Articleed March 21st, 2012 by Lene Nielsen & filed under Personas (UK)Scenarios (UK).

Article written for the  PIN-C 2012 conference, Melbourne, Australia.

Lene Nielsen

IT University, Copenhagen

lene@itu.dk

Abstract

Including users in large participatory innovation projects together with professional innovators such as designers, marketing professionals, engineers etc. puts a strain on the user that might not like to be the focus of attention.

With point of departure in two cases, one from business and a student project, the paper illustrates and discusses the use of personas as a mean to get users involved in innovation, address their needs, and be a platform that gives all participants equal involvement.

INTRODUCTION

The persona method is viewed as a way for designers to step into the users’ shoes and understand their everyday- and work life, a creative way of injecting accurate information about real users into product development (Pruitt and Adlin 2006). In this paper I present a novel way of involving real users in the innovation process using personas, role-playing, and immersion. Two workshops are described and analysed in an attempt to explain one of the ways in which innovation and user participation can be addressed and oriented towards acting out the future.

The state of personas

Most literature on the persona method originates from IT-systems development (Nielsen 2004, Mulder and Yar 2006, Pruitt and Adlin 2006, Cooper et.al. 2007). Here the persona description is used as the foundation for outlining a scenario that investigates the use of an IT-system from the particular persona’s point of view.

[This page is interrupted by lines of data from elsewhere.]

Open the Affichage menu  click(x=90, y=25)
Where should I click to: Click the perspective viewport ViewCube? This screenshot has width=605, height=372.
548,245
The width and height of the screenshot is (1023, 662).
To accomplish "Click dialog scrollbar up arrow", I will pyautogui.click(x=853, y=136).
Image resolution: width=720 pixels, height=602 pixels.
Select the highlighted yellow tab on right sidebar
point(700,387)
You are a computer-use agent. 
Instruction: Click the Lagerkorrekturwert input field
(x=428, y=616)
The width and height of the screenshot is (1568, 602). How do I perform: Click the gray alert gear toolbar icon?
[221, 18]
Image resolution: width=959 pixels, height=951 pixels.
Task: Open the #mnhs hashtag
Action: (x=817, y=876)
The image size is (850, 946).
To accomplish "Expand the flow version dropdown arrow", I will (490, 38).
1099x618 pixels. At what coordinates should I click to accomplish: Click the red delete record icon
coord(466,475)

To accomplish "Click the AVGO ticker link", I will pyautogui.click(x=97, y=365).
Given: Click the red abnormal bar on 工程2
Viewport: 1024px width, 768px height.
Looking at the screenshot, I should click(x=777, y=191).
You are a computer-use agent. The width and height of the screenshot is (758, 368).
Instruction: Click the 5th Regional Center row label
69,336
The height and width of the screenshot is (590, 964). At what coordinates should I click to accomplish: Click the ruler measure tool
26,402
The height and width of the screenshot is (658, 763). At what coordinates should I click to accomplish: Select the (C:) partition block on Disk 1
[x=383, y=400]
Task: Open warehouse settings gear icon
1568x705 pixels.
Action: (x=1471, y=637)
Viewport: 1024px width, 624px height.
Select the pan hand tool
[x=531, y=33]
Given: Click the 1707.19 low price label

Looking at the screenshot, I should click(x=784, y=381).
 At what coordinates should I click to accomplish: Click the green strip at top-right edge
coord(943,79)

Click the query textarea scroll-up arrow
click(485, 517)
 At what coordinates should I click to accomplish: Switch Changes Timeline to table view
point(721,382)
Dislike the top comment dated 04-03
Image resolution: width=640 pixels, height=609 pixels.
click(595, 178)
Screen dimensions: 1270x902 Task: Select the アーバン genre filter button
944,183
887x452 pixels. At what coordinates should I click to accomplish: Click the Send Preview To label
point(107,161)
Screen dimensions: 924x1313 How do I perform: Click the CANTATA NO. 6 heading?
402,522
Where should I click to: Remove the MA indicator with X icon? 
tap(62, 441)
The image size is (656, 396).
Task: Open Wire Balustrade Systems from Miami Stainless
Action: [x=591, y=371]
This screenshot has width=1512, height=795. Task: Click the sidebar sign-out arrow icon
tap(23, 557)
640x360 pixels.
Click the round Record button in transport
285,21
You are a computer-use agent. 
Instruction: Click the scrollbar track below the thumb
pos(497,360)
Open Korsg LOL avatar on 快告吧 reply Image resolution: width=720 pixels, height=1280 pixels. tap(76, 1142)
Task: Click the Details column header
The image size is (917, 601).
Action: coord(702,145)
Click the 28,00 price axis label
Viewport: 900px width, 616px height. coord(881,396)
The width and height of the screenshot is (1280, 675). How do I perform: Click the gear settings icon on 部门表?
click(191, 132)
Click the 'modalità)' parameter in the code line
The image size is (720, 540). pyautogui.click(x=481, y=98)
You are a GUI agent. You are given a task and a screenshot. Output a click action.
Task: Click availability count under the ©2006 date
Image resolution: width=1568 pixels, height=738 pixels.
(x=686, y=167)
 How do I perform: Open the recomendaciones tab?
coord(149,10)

The persona descriptions are a tool to get designers to understand users and a mental aid for them to look at problems. In addition the method gives direction to the design process (Cooper et al 2007). Central to the method is the persona description that depicts a unique character with specific details. There is not an unequivocal definition of the persona description and what it is used for; it can be defined by the persona’s goals and the relationship to the product to be designed (Cooper et al. 2007), it can be defined by work-goals and here the description has an exact relation to the data (Grudin and Pruitt 2006), or with data as foundation the method uses the relationship between character and story to create a vivid description of fictitious characters. The vivid description prevents the designer in perceiving the user as a stereotype and at the same time enables identification with the personas through the active engagement in the description (Nielsen 2011).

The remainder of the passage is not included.